Dear Linc,
It is a ridiculously, absurdly warm summery day in San Francisco. By stroke of luck, I had a light workload and now the entire sunny afternoon is ahead of me. What to do?
This mug is apparently how the Crepevine in my neighborhood serves Fat Tires. I wasn’t expecting such a cute and unique shape. I’m by myself, with just one of my escapist Star Trek books to read. I was tempted to make some phone calls, get some company, but then I decided on this. I like being with other people, and I like just going away somewhere to read. I suppose there is room for both. The Fat Tire, which I haven’t had in a while, tastes more buttery than I remember. For dinner, I’m having a catfish sandwich and fries.
The game starts in about half an hour. Expectation is unsurprisingly high as you boys face our arch-rivals. But I won’t talk shop now. Do you ever have ladies who actually talk about baseball with you — and if so, do you ever just want to change the subject? It’s okay, baby. You don’t have to know anything about baseball to get with me. I wonder how many times you have said a variation of that pickup.
I saw a funny sight while I was on the bus coming from work. My bus goes through Market Street, and there’s this stretch of it that’s pretty seedy. The bus passed by the Market Street Cinema, an outfit with a rather ostentatiously palatial exterior for a strip club. The marquee was advertising half-off admission if you bring your Giants ticket stub. That made me laugh. But then I was suddenly reminded of how you guys were on the road today and for the next few. I thought to myself, They’re not in town, and that made me a little bit and unexpectedly sad. How odd, to feel such measure of attachment to guys whom I’ve no personal attachment. You know, Linc, folks have all sorts of dumb stereotypes for gay people — that we must fall in love with, or lust after, every guy with whom we cross paths. Surely we must all be effeminate, and God forbid that any homosexual — gay or lesbian — ever make it onto the Kiss Cam. Or maybe we’re like this because our dads weren’t around. (Pop loves that one.)

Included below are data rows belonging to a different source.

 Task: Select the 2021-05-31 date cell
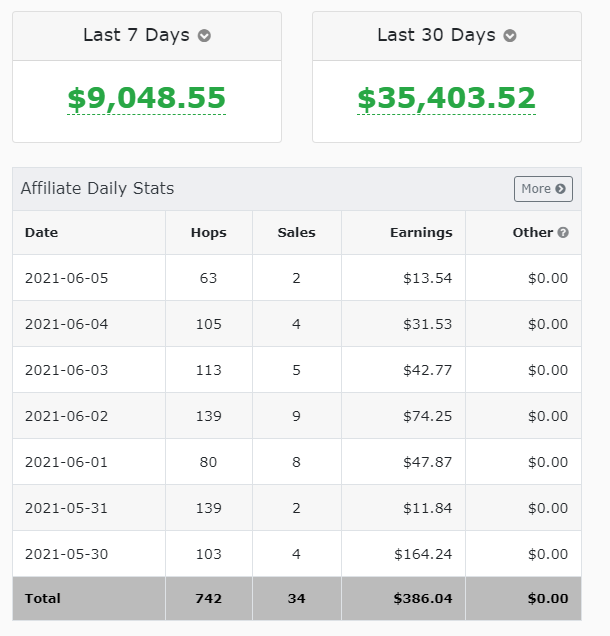pyautogui.click(x=66, y=508)
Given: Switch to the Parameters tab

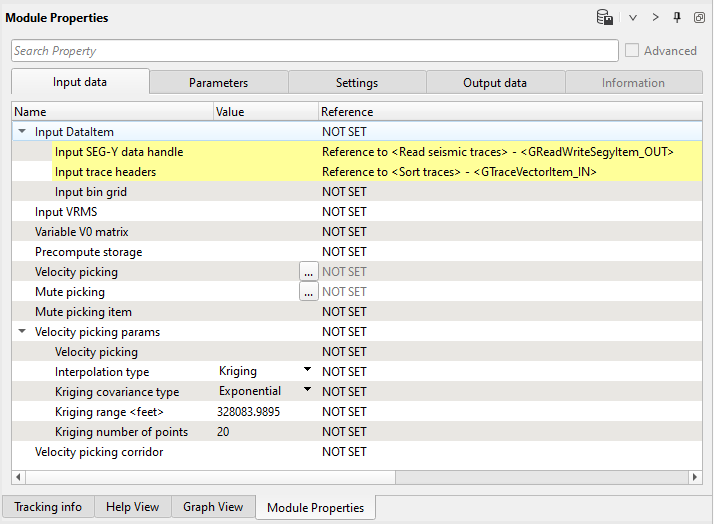Looking at the screenshot, I should click(218, 83).
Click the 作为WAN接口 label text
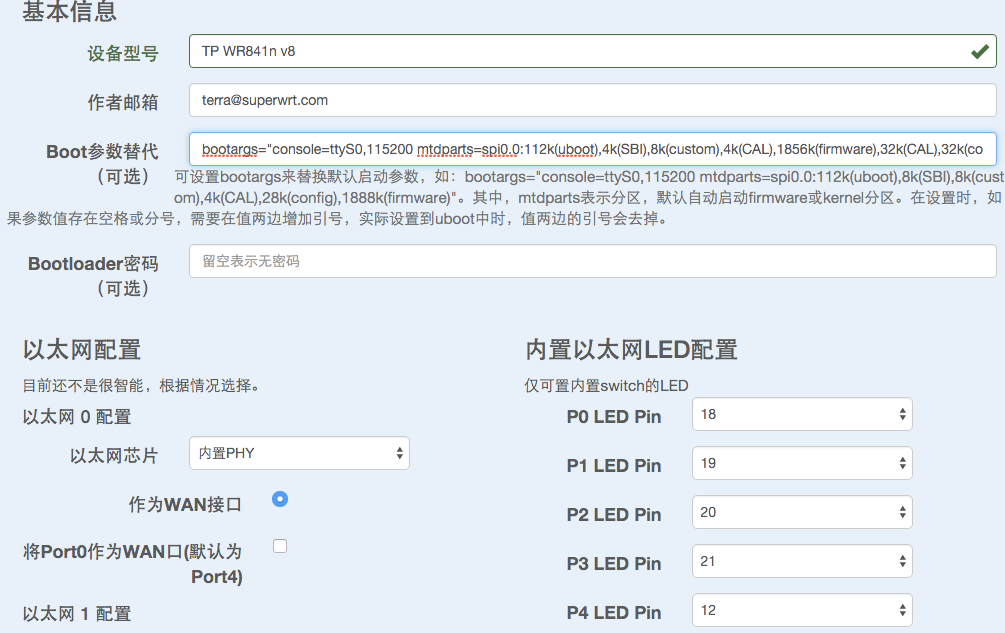The image size is (1005, 633). coord(185,505)
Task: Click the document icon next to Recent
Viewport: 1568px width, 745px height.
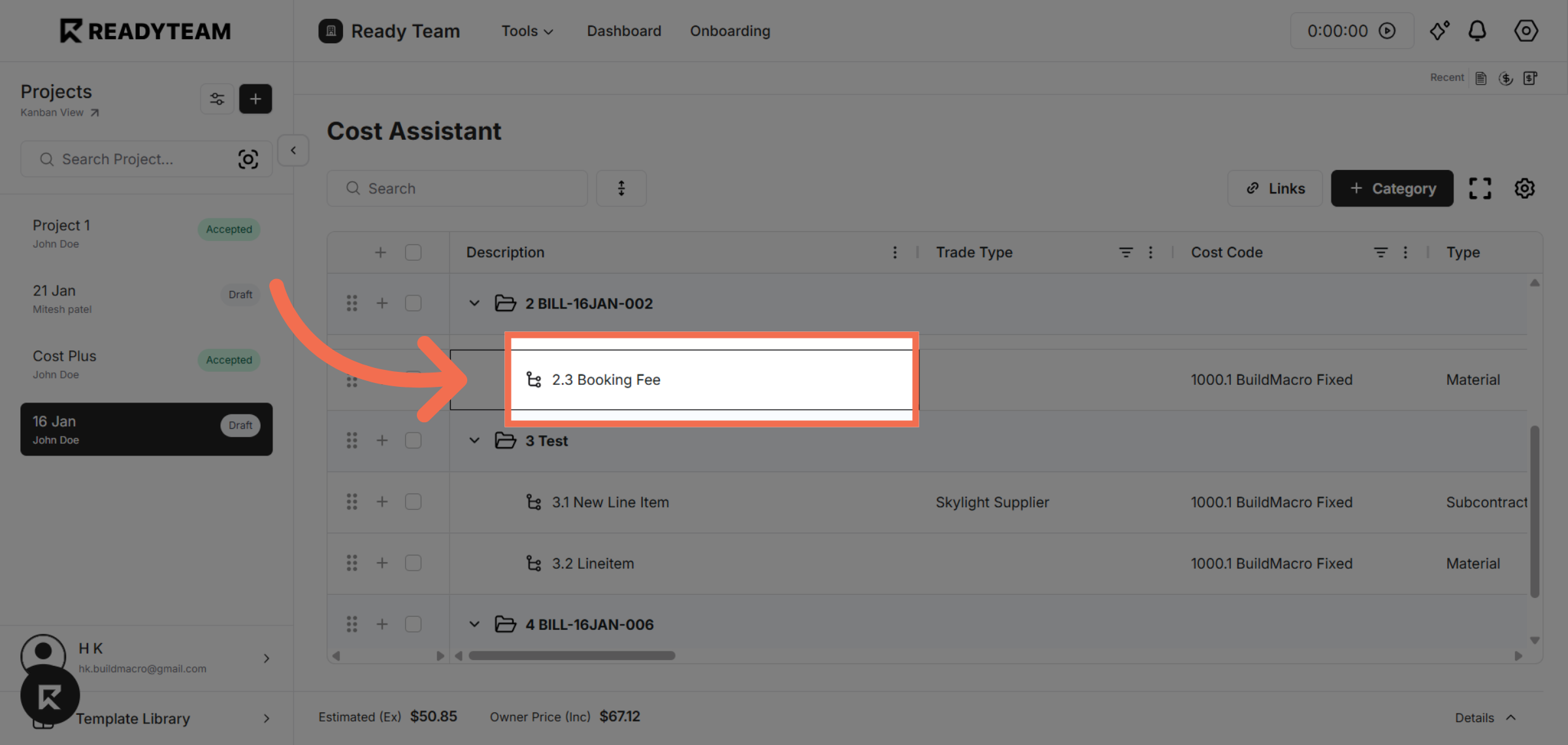Action: click(x=1480, y=77)
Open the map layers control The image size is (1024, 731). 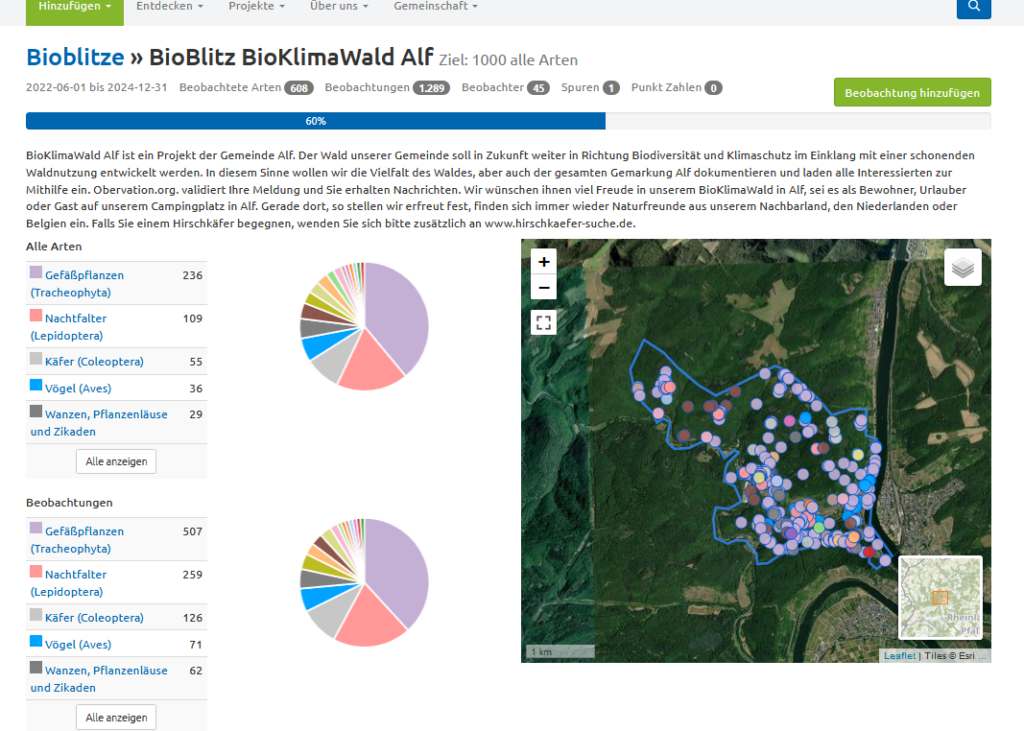tap(962, 268)
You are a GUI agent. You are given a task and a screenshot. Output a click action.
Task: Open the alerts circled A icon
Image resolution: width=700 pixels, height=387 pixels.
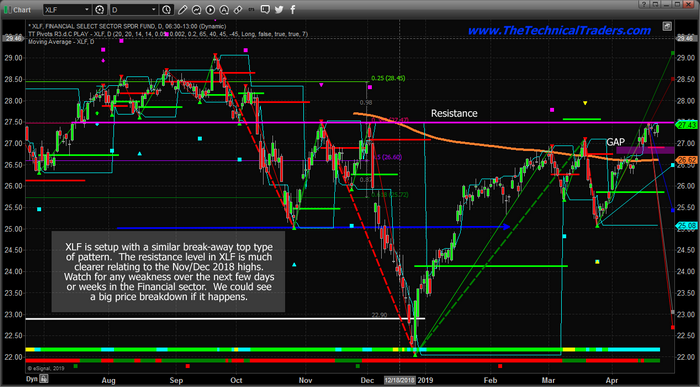pos(224,9)
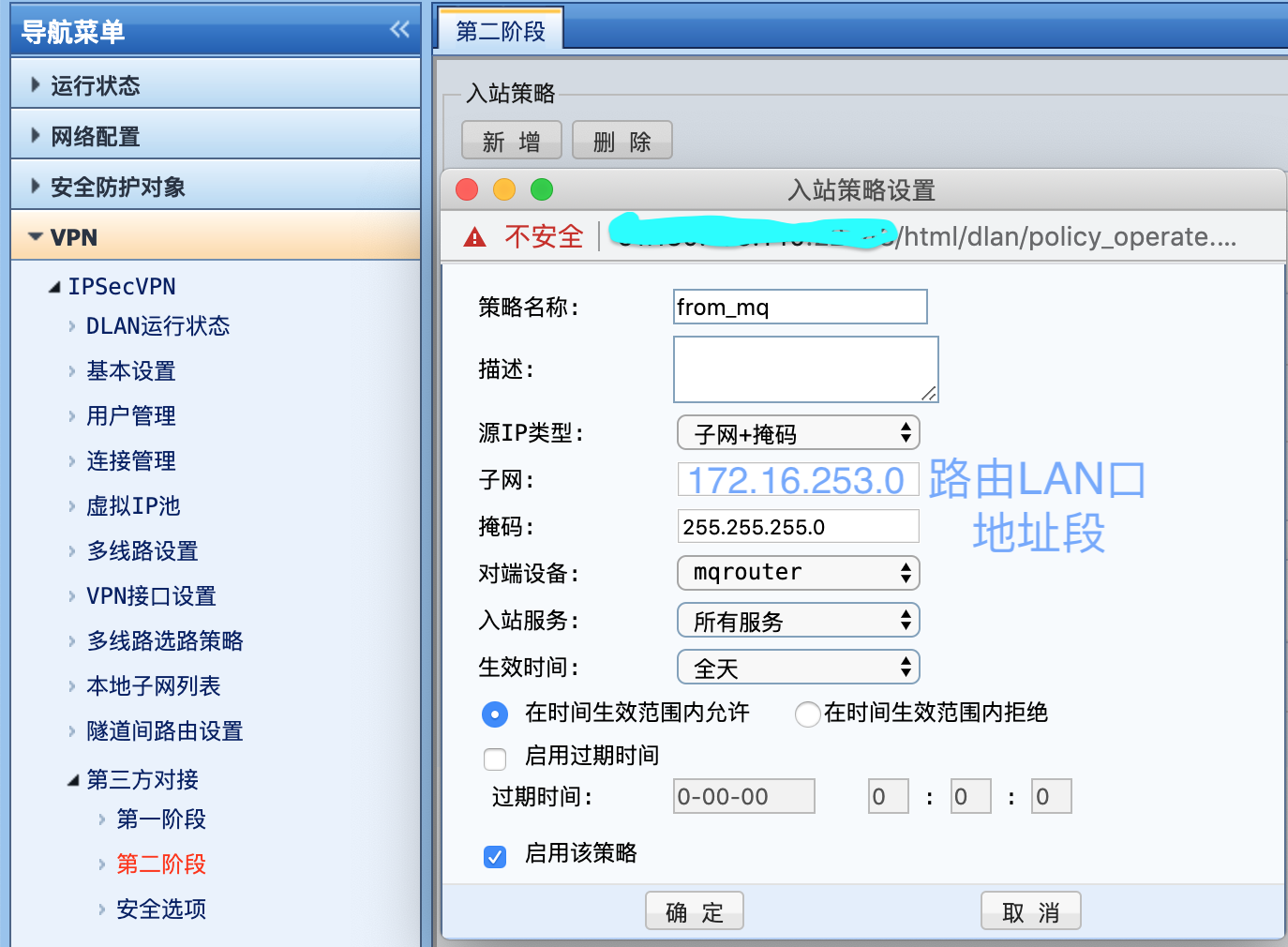Select 在时间生效范围内拒绝 radio button
Viewport: 1288px width, 947px height.
pos(807,714)
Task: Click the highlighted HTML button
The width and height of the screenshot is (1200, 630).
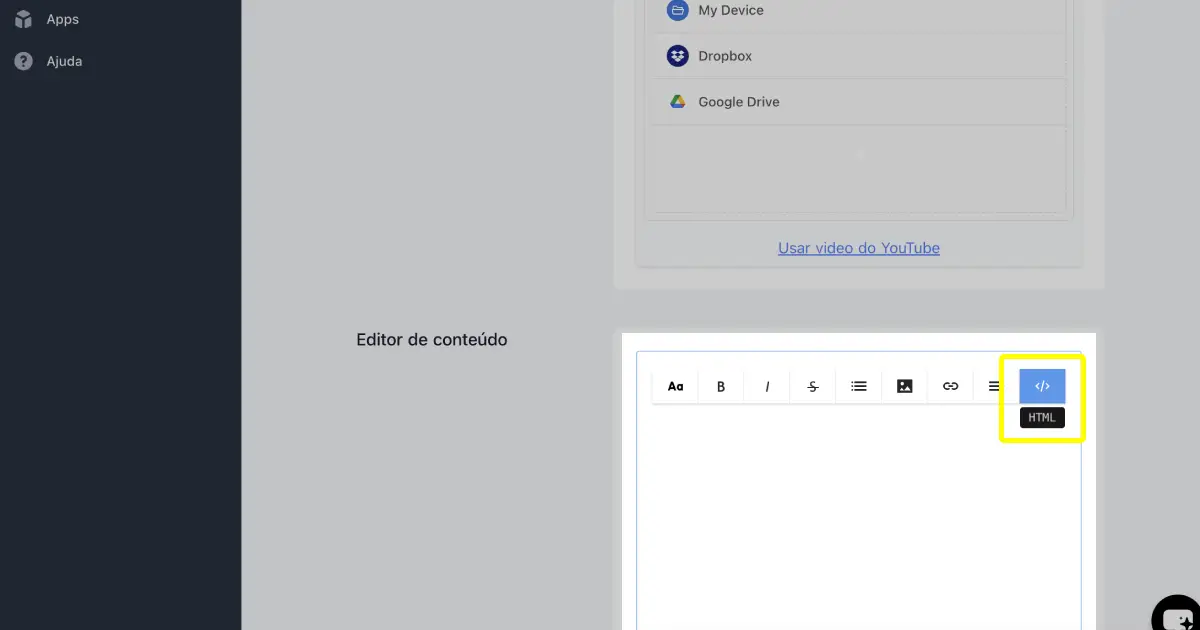Action: [x=1042, y=385]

I don’t make any secret of calling out some hot ballplayer, some hot Giant, when I see him. But this fandom I have for baseball, this attachment that I have with the Giants that is perhaps no attachment at all, runs counter and perhaps even afoul of conventional notion. The Giants aren’t in town today, and the whole damned place feels emptier for it.
Strange. On subsequent sips, that buttery taste I picked up at first is gone, replaced now by the more bitter cider flavor I’d remembered and expected. Nothing is ever as it seems.